— Assigned task —
Find how many lines of the entries contain the word "Calls", then report that figure alone.

— Records for the task —
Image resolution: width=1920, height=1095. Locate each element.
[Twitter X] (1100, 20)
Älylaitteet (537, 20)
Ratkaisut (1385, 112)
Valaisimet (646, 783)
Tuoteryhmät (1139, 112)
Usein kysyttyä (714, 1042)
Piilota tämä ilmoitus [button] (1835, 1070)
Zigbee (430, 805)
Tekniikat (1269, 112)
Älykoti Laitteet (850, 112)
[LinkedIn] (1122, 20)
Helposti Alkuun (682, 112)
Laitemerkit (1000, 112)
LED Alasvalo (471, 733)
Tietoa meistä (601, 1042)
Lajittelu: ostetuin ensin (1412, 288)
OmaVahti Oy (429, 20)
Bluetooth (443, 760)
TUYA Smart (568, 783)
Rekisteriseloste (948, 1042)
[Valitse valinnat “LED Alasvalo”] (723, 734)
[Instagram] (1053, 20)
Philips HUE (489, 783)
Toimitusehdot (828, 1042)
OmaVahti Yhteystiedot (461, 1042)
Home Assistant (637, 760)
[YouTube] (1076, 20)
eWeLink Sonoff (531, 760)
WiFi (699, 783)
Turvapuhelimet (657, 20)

==

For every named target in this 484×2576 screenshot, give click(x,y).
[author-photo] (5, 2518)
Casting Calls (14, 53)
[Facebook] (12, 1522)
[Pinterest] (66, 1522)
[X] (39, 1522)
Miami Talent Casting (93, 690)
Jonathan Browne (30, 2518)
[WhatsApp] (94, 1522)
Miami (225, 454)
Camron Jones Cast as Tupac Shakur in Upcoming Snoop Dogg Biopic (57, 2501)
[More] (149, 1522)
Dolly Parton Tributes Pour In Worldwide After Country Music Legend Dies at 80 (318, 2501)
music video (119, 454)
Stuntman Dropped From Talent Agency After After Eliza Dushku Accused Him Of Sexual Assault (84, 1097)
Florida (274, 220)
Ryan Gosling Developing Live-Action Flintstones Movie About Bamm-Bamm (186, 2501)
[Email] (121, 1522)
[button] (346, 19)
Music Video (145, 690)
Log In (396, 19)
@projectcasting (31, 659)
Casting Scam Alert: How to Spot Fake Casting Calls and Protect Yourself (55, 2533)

— Answer space —
2